What the story really tells us is how far out of touch US policymakers are with the world in which they purport to operate. Failure to understand strategic and operational environments is a fatal error in warfare, and failure to recognize that media is a strategic front is an example of just that kind of failure. As revelations of incompetence and stupidity in Afghanistan surge, it’s increasingly obvious that the ‘fog of war’ is largely between the ears of those in charge.

What these ‘best and brightest’ have failed to recognize is that we live in an open source world in which every person is a unique media channel. Where the bandwidth of each individual used to be constrained by geography and number of personal connections — like how many people are in your gossip circle at the local market — now it’s potentially everyone with a cell phone, iPad and / or internet access. The only question is when individual ethics, sensitivities or pathologies will trigger release of sensitive information over those networks.

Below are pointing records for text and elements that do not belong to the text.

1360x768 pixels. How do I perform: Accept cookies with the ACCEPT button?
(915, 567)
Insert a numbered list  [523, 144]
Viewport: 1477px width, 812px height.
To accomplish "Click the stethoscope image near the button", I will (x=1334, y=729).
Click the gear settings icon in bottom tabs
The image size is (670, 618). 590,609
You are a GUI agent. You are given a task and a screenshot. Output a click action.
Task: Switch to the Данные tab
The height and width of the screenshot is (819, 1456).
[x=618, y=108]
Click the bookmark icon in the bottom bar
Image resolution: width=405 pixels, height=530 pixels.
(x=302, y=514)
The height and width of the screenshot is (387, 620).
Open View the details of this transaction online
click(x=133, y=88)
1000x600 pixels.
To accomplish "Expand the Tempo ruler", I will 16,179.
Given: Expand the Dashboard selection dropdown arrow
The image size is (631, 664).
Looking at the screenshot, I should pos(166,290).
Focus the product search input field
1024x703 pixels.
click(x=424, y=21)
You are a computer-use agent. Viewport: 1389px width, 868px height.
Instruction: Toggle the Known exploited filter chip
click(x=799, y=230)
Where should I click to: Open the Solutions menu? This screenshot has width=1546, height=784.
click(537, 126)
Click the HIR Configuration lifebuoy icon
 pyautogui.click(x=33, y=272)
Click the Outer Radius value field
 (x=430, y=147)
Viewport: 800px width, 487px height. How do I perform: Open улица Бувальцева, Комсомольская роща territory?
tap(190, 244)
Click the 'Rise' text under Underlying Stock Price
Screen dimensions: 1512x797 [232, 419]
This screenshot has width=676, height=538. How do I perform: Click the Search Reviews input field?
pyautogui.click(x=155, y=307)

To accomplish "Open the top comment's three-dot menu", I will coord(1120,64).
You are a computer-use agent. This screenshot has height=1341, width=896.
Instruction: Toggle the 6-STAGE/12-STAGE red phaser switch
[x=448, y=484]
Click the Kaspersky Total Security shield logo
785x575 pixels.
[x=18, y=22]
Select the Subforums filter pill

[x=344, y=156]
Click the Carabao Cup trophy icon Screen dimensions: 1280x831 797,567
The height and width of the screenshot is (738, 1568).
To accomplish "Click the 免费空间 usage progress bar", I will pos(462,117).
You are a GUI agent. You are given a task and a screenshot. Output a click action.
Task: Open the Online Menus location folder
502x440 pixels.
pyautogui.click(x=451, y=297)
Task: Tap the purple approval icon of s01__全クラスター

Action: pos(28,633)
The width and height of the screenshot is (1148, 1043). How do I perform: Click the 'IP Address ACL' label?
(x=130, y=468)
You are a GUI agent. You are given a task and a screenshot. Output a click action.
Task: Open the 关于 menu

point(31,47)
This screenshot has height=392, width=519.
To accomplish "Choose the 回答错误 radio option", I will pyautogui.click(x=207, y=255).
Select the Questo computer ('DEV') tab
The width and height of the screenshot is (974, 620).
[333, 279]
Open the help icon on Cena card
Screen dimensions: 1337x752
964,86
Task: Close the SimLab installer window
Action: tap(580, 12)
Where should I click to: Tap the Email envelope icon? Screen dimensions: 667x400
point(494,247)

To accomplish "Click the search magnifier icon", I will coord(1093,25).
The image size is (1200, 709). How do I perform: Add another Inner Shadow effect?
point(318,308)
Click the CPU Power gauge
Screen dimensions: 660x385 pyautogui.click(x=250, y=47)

We also live in the most documented era ever, and it’s only getting more so. For a variety of reasons, not least covering one’s butt when things go sideways, virtually everything is recorded. Everyone — whether cops beating suspects, politicians making ‘off microphone’ comments, CEO’s making shady deals or four star generals unloading in a bar — has to expect that anything shared or stored digitally may reemerge at some inconvenient time.

Finally, just about everything — at least in broad strokes — is already in the public domain if we want to look hard enough. This is why the recently revealed Russian spy ring didn’t need access to classified material — only a rigorous trawl-and-collate system for open source materials. As Stewart Brand said way back in 1984, ‘Information wants to be free.’ Only lotus eaters and politicians believe they can contain it indefinitely.

The hard reality is, if policymakers want to avoid the kind of blowback that occurs when inept, criminal or just plain stupid actions are revealed, it’s best not to undertake inept, criminal or just plain stupid actions in the first place.